Réformes à court et long terme
Tous les participants à la table ronde s’accordaient sur la nécessité de procéder à des réformes en raison du vieillissement démographique et de la chute des rendements sur les marchés financiers. Mais la discussion a rapidement porté sur la difficulté de notre système de prévoyance à s’adapter à la transformation de l’environnement social et des comportements individuels. Si l’on part de la situation actuelle, et en comparaison internationale, la Suisse semble ainsi faire preuve d’un certain immobilisme, commente Ivan Guidotti, responsable des investissements chez XO Investissements et chargé d’enseignement à l’Université de Neuchâtel : « On a un bon système, mais on tarde à faire les réformes nécessaires, notamment pour s’adapter à l’évolution de la société, par exemple l’accroissement du nombre d’indépendants et d’emplois à temps partiel. »

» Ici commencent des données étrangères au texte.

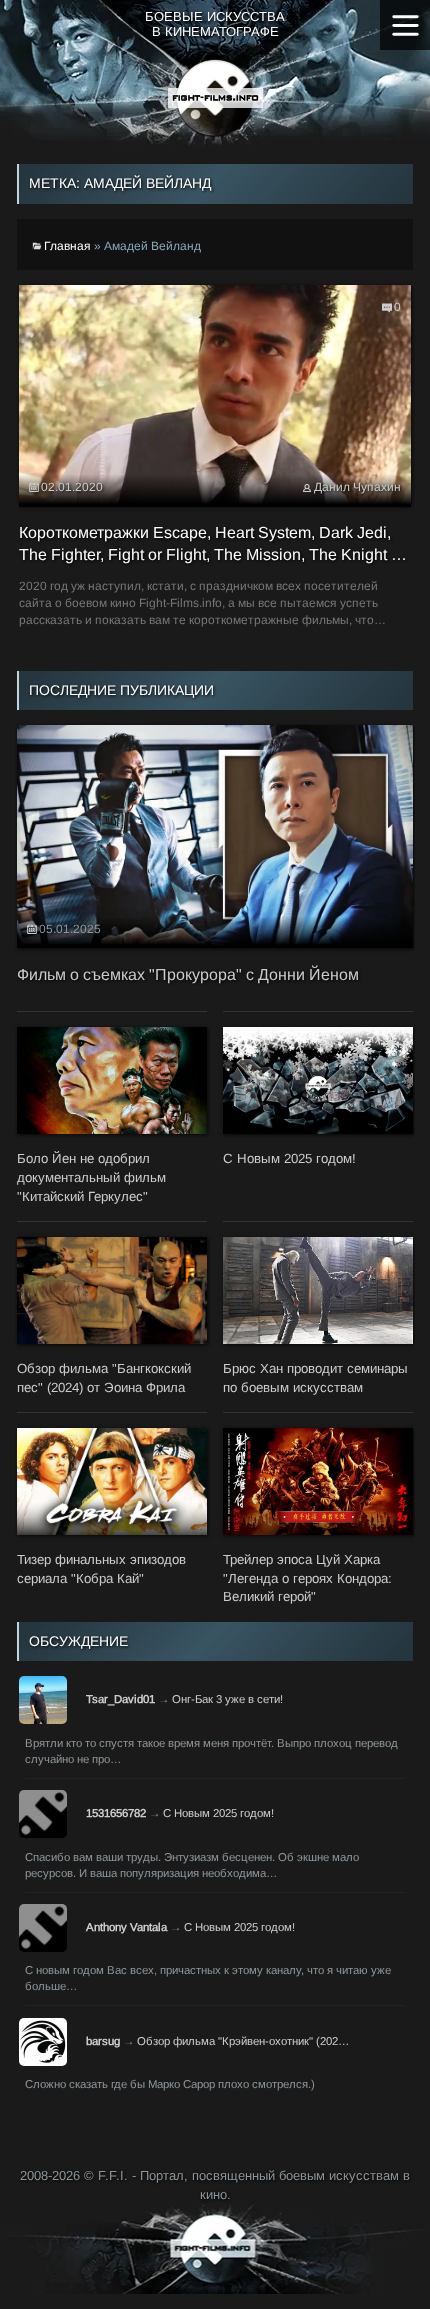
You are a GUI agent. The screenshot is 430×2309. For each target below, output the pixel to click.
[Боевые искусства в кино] (215, 98)
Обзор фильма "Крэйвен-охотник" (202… (243, 2041)
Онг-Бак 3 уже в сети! (227, 1699)
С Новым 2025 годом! (218, 1813)
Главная (67, 246)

Législation basée sur le modèle de société des années cinquante
Anne-Sylvie Dupont, professeure en droit de la sécurité sociale à l’Université de Neuchâtel et de Genève, se projette sur la longue durée : « La législation actuelle repose sur le modèle de société des années cinquante, avec quelques postulats de départ comme l’éternelle dépendance économique de la femme à l’égard de l’homme. Ce qui doit évoluer. Il faudrait ainsi qu’on prépare le système de prévoyance des personnes qui prendront leur retraite dans 25 ans, dans la perspective d’un monde différent du nôtre, avec des carrières discontinues, des créations de startups, des faillites, des mariages multiples et des familles recomposées. On réforme toujours le droit de la prévoyance dix ans après les besoins. On pourrait peut-être le faire avec dix ans d’avance ! On devrait par exemple flexibiliser l’âge de départ à la retraite ou encore détacher complètement cette problématique du sexe de la personne. On devrait également réfléchir à individualiser les droits aux prestations de retraite selon son état de santé, selon son parcours de vie, ses difficultés personnelles familiales, etc. »

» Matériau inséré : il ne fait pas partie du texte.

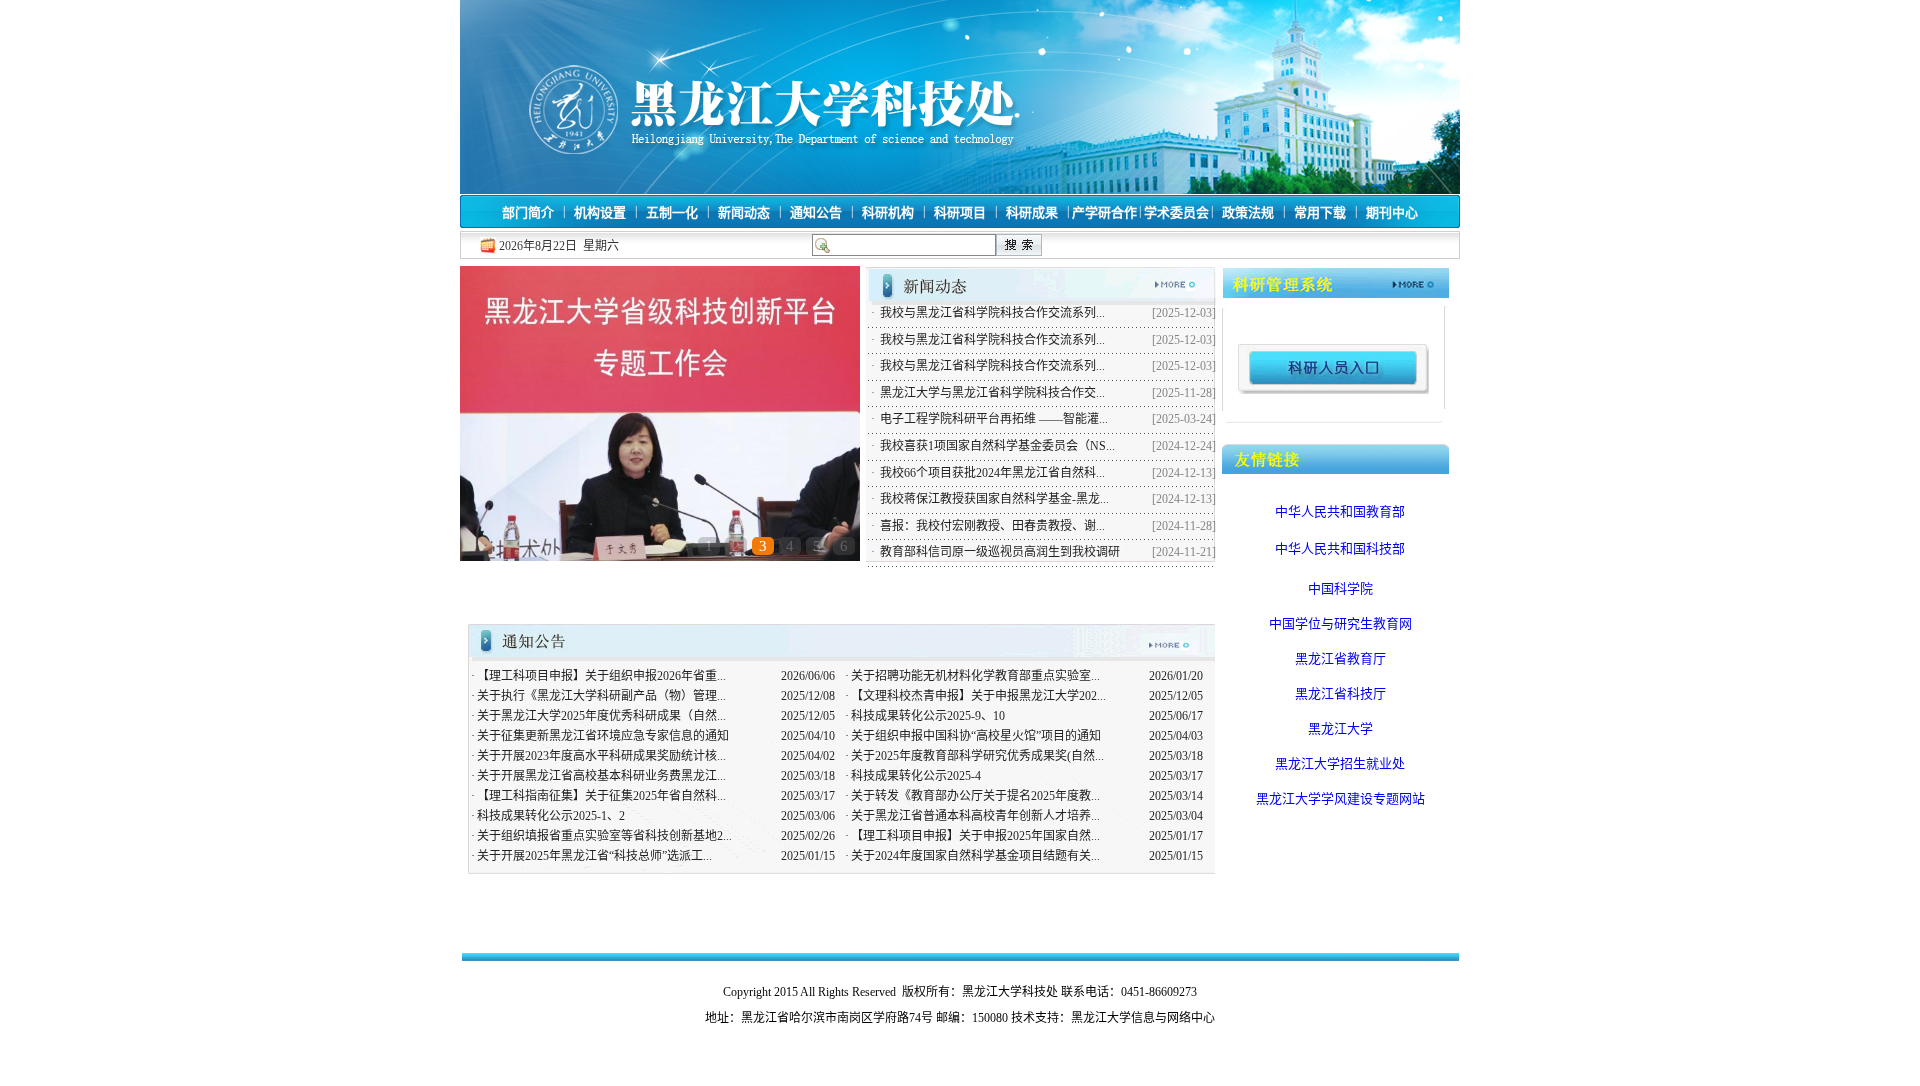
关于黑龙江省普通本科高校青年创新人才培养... (975, 816)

Modifier la fiscalité pour encourager le travail au-delà de l’âge de la retraite
Allant dans le même sens, Isabelle Amschwand, présidente du Conseil de la Fondation Collective Trianon déplore : « On se focalise sur les paramètres techniques, tel le taux de conversion, même s’ils sont primordiaux, mais sans prendre en compte de l’évolution de notre société. Il est aussi important et urgent pour les générations qui vont nous suivre d’avoir la vision la plus globale de la transformation de la société, que ce soit en regard de l’évolution des carrières professionnelles, avec l’individualisation du travail et la montée du nombre d’indépendants. Sans oublier les changements dans l’organisation des familles, où la vie commune de 20 à 90 ans devient plutôt une exception ! »

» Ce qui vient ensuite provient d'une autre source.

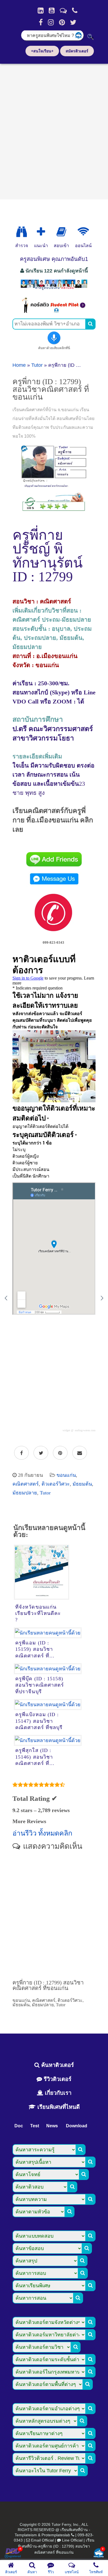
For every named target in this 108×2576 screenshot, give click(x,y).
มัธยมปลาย (24, 1493)
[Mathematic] (41, 232)
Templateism (26, 2535)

Sur l’âge de la retraite, notre spécialiste milite également pour qu’on renonce à associer de manière rigide la retraite à l’âge, car il n’y a pas l’avant et l’après : « On pourrait ainsi encourager les gens à travailler plus longtemps par le biais de la fiscalité, avec la possibilité de différer par exemple la retraite au-delà de 70 ans, pour éviter de cumuler une rente de vieillesse avec un salaire. Sinon, pour des raisons fiscales, les personnes prêtes à prolonger leur activité professionnelle n’y trouvent aucun intérêt. »
Réduire les attentes de prestations ?
Guy Longchamp, avocat et chargé d’enseignement en droit des assurances sociales à l’Université de Neuchâtel, partage sans doute un peu moins cet enthousiasme quant aux grandes réformes à entreprendre pour flexibiliser notre système de prévoyance. Non pas qu’il serait opposé à le mettre en adéquation avec l’évolution de la société, mais en posant une condition : « Il faut abandonner tout a priori en matière de maintien du niveau des rentes. Considérons par exemple la situation d’étudiants qui commencent à travailler à 28 ans, avec des emplois mal rémunérés, impliquant des cotisations sociales minimales. On peut imaginer qu’il sera difficile de leur verser des rentes de vieillesse aussi élevées lorsqu’ils auront 65 ans que celles que touche la génération qui part en retraite aujourd’hui. Car celle-ci n’a jamais connu le chômage et a pu compter sur des augmentations de salaires régulières. »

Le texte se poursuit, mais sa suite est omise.